試合内容
エリートアマのクイグリーは全勝のプロスペクトですがデビュー後、特にブランク明けは本当に冴えません。
思考錯誤の結果ボクシングが崩れてしまったのかもしれません。
ジョンソンはデレブヤチェンコとカーティス・スティーブンスに負けていますが好戦的な選手で打ち合いを好み試合にはずれはありません。
クイグリーにとってはここは大きな試練でありジョンソンにとっては生き残りを賭けた重要な試合です。
ジョンソンは超積極的で荒っぽく仕掛けていきます。
クイグリーはこの乱戦に巻き込まれたくない。左を伸ばして距離をとります。
3回には磁石野郎ジョンソンの尋常ではない磁力を引き剥がすことができなくなったクイグリー。
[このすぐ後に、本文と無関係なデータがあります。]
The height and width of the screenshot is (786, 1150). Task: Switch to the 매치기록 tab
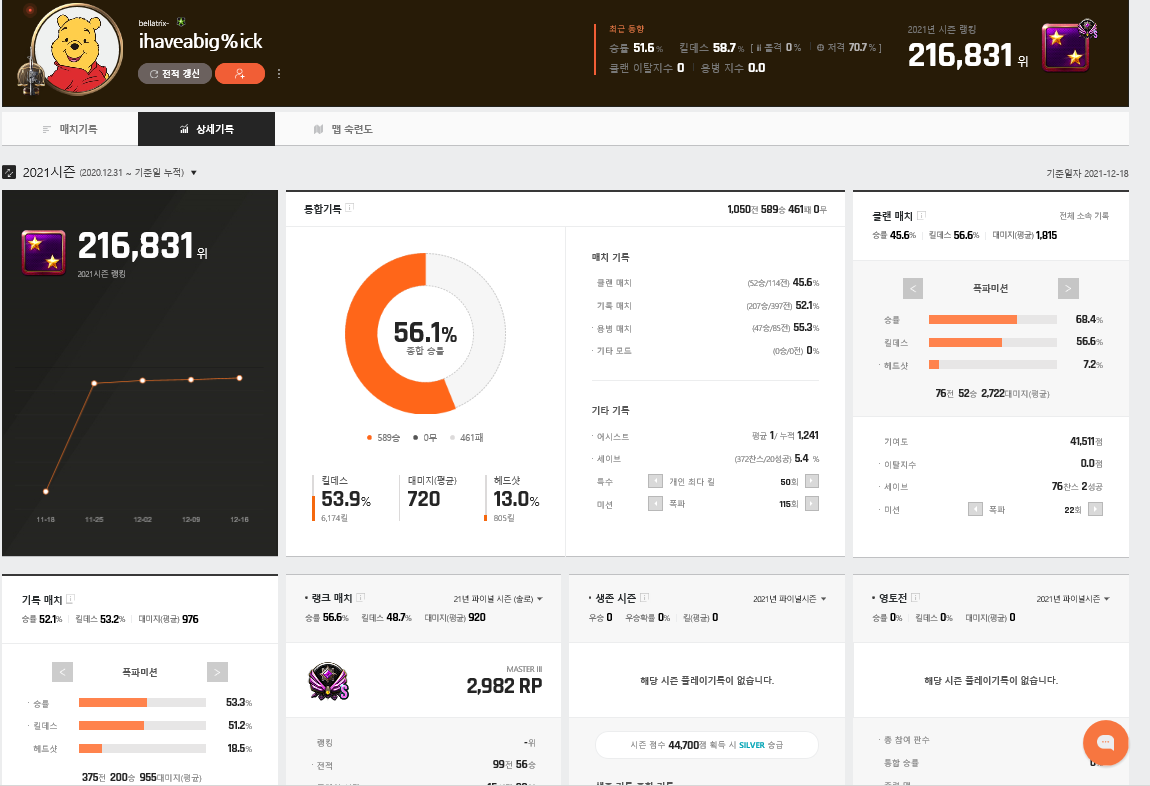tap(70, 129)
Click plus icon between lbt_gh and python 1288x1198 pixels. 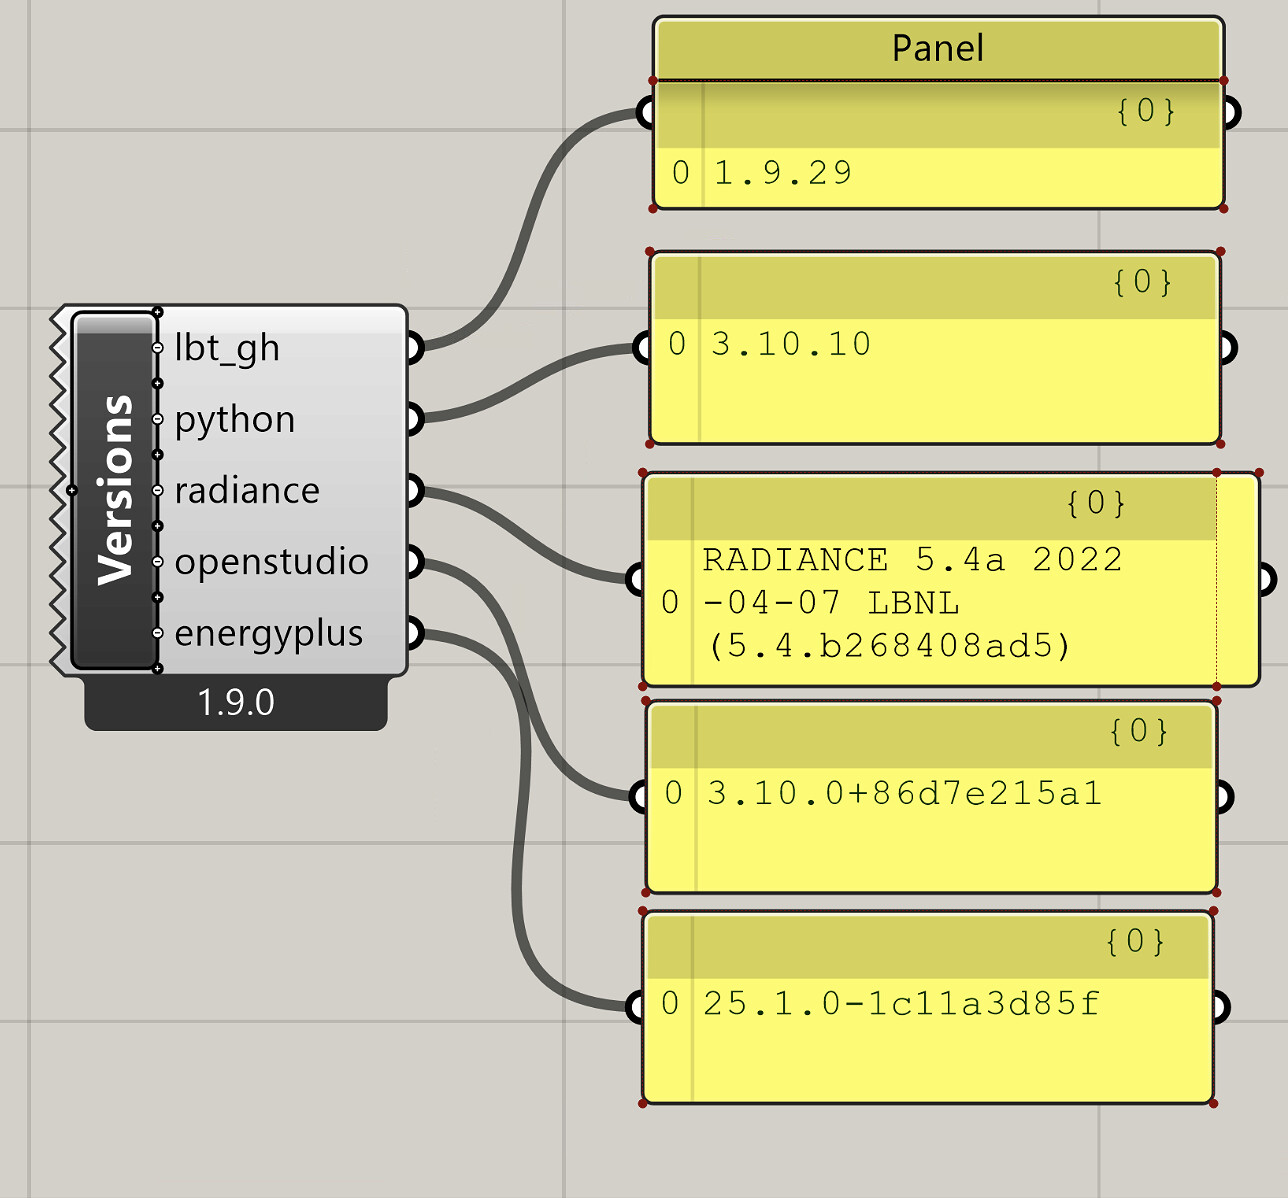point(157,384)
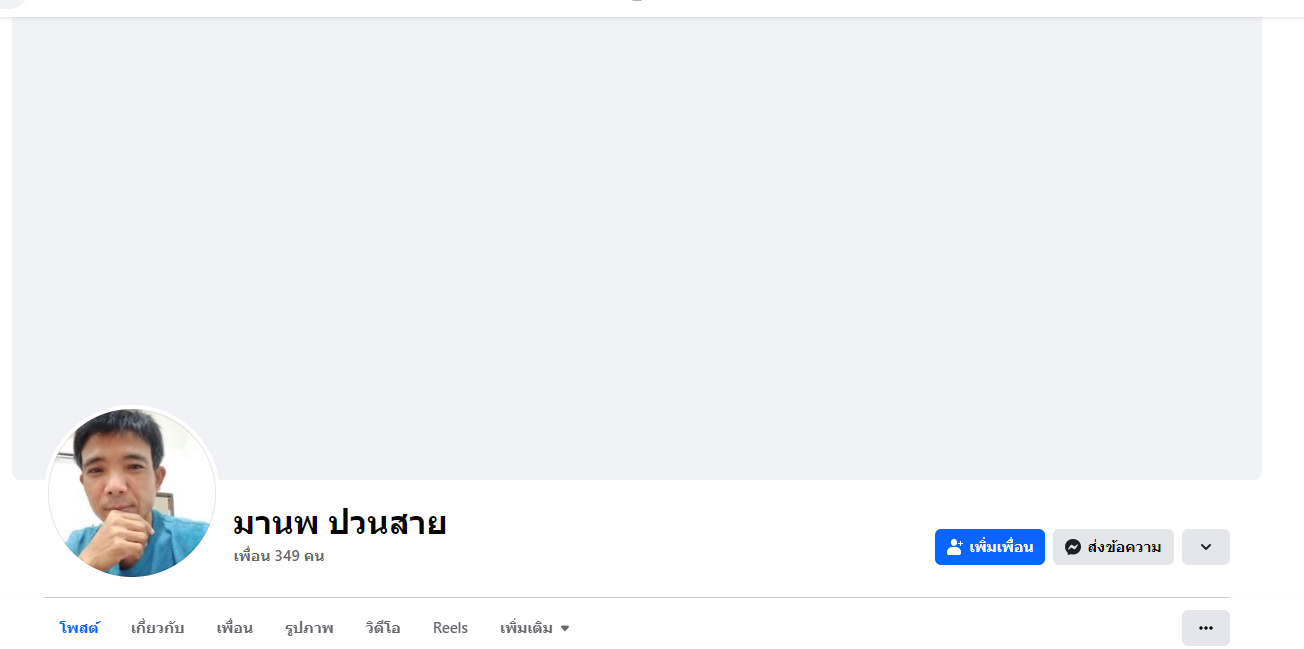Show the วิดีโอ tab
Image resolution: width=1304 pixels, height=649 pixels.
383,628
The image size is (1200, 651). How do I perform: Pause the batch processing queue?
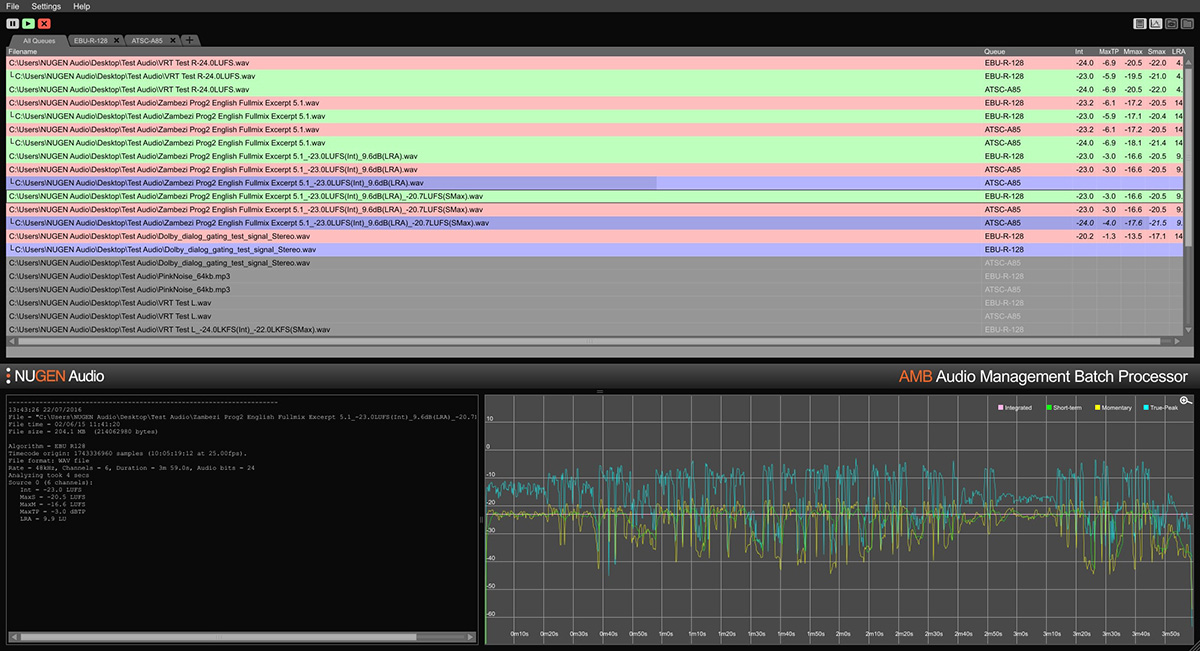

ジョンソンのタイソンリスペクトの多彩なコンビネーションでズタズタに崩されて相当辛そうです。
序盤はジョンソンが得意の距離で生き生きとしています。
クイグリーは最終回のような疲れ方。
5回にはロープを背負って限界は近そう。
まだ強打は食っていませんが細かいパンチを再三食います。
後半戦はずっとジョンソンのペース。
クイグリーも必死に抵抗しますが力を感じません。
9回ジョンソンのボディーブローがヒットし腰が折れるクイグリー。
さらにダメ押しでヒットしたところで終了のベル。
10回は限界と棄権しました。
感想
この日はジョンソンの生き物としての強さを感じました。
とても強かった。ボクシングの幅がなく殴り合いしか選択肢がないのが悔やまれますね。
接近戦では常に動き回っていて活力は半端じゃありませんでした。
アマのエリートにとってジョンソンのスタイルは本当に試練ですね。
細かい攻防は省略して被弾覚悟の突進、組み付いてからが勝負です。
この戦い方はプロのグラブでは倒される危険もあるし実行するには精神的な強さが必要、加えて見栄えはよくないのも手伝って誰もやらないできない戦略で、ある意味ニッチな戦略なので相手は対策分からず普段と違う土俵で戦わざるを得なくなるので強いんですよね。
ロマチェンコ戦のサリドがその典型で頭から突っ込んで腹を殴りまくる。押しこんで持たれてのしかかってボクシングをさせない。
打たれ強いとかパンチが強いとかパンチを恐れないといった必要な訓練がなされていれば相手にとっては悪夢です。
現役だとパッと思いつく限りでポーター、井上岳志。
比較的最近の選手だとカークランドやメイウェザーやパッキャオが戦ったハットン。
カークランドは石田のカウンターに沈みましたしパッキャオとメイウェザーは突進にカウンターを合わせて封じ込めました。
ジョンソンはデレブヤチェンコやこの試合を見てハードパンチャーでなければ苦戦させるというか、この戦いに引きずりこめると感じました。
ただジョンソンのレベルでゴロフキンやカネロといったハードパンチャー相手だと壮絶なKOになりそうです。